-- Start of Data provided --
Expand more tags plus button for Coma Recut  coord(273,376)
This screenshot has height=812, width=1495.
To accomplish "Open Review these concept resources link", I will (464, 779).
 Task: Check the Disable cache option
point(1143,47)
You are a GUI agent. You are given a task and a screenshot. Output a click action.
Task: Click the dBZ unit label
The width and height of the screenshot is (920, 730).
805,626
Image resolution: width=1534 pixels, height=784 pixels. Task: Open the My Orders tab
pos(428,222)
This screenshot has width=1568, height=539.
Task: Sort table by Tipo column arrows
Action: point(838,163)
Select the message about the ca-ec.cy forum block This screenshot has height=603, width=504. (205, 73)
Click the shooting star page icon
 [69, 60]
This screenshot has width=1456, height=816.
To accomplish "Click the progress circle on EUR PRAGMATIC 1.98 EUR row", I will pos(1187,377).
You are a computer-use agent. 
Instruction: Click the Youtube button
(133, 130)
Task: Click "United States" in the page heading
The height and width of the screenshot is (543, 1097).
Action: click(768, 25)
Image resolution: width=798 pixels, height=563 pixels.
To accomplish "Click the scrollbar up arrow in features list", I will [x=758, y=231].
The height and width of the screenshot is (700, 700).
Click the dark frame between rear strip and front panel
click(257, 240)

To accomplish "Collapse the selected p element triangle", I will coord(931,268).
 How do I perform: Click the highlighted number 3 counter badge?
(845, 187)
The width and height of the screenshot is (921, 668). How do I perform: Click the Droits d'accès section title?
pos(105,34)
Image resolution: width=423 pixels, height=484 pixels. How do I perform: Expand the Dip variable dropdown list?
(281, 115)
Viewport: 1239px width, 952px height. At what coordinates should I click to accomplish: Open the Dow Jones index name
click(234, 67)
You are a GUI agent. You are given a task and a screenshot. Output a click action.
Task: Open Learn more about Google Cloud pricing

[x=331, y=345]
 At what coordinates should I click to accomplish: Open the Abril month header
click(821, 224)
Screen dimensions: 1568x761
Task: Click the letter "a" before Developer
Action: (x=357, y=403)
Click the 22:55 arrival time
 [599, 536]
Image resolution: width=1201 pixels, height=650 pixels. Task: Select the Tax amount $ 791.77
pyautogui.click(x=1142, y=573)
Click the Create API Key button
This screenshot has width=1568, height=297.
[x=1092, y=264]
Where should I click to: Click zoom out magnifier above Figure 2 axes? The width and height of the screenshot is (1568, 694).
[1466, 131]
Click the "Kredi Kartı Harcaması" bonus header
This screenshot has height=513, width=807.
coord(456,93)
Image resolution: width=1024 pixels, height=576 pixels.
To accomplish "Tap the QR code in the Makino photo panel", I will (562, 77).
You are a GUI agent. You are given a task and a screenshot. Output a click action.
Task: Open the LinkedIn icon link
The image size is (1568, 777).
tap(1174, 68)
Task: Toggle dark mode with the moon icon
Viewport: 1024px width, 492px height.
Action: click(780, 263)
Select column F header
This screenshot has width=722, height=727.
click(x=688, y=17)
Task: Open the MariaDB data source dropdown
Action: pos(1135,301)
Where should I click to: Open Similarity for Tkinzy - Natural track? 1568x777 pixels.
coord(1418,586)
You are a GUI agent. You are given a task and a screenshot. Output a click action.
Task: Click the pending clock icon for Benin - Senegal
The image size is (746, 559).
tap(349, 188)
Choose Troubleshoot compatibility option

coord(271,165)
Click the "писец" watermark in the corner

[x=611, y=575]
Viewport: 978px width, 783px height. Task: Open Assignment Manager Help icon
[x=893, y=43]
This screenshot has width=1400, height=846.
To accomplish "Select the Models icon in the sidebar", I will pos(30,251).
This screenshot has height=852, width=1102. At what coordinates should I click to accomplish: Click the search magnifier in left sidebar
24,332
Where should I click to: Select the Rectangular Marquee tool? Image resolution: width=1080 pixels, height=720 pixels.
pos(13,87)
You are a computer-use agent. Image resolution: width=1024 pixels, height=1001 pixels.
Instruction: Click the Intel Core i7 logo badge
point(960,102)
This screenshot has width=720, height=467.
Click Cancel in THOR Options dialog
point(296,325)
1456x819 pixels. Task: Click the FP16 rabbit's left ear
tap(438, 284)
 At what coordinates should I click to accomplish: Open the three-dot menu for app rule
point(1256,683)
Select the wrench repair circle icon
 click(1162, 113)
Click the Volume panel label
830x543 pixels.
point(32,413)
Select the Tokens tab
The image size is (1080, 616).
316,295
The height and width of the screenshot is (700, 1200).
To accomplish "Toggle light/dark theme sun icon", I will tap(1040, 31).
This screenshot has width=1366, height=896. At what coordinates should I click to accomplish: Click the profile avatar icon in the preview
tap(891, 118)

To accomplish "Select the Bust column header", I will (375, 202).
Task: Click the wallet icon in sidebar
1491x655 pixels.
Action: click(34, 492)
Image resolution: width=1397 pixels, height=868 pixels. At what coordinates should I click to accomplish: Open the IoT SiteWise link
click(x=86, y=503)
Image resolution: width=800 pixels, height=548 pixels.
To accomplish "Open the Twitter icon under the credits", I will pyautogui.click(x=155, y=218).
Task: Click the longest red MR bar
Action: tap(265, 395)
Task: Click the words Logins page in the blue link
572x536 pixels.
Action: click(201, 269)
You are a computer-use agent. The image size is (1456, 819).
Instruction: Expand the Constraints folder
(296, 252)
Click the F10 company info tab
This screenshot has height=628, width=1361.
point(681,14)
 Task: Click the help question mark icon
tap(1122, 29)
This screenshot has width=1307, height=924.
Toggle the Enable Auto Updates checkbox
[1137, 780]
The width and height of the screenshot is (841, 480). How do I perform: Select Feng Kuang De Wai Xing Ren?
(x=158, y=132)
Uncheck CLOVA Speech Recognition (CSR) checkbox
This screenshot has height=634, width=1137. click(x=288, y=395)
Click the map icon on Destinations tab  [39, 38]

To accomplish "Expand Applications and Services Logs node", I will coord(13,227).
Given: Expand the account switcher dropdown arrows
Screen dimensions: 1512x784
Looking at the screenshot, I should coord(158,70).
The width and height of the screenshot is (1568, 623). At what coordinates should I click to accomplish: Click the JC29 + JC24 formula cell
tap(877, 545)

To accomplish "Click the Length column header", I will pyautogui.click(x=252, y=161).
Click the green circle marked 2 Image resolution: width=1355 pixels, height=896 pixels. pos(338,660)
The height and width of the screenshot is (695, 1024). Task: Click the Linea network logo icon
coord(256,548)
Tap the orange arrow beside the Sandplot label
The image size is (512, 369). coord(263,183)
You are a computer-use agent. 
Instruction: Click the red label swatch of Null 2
-- End of Data provided --
Work required: Output the lines of the listing above without any changes, beginning at the line that contains "Task: Click the words" and continuing through the last line of the listing.

Answer to this task:
Task: Click the words Logins page in the blue link
572x536 pixels.
Action: click(201, 269)
You are a computer-use agent. The image size is (1456, 819).
Instruction: Expand the Constraints folder
(296, 252)
Click the F10 company info tab
This screenshot has height=628, width=1361.
point(681,14)
 Task: Click the help question mark icon
tap(1122, 29)
This screenshot has width=1307, height=924.
Toggle the Enable Auto Updates checkbox
[1137, 780]
The width and height of the screenshot is (841, 480). How do I perform: Select Feng Kuang De Wai Xing Ren?
(x=158, y=132)
Uncheck CLOVA Speech Recognition (CSR) checkbox
This screenshot has height=634, width=1137. click(x=288, y=395)
Click the map icon on Destinations tab  [39, 38]

To accomplish "Expand Applications and Services Logs node", I will coord(13,227).
Given: Expand the account switcher dropdown arrows
Screen dimensions: 1512x784
Looking at the screenshot, I should coord(158,70).
The width and height of the screenshot is (1568, 623). At what coordinates should I click to accomplish: Click the JC29 + JC24 formula cell
tap(877, 545)

To accomplish "Click the Length column header", I will pyautogui.click(x=252, y=161).
Click the green circle marked 2 Image resolution: width=1355 pixels, height=896 pixels. pos(338,660)
The height and width of the screenshot is (695, 1024). Task: Click the Linea network logo icon
coord(256,548)
Tap the orange arrow beside the Sandplot label
The image size is (512, 369). coord(263,183)
You are a computer-use agent. 
Instruction: Click the red label swatch of Null 2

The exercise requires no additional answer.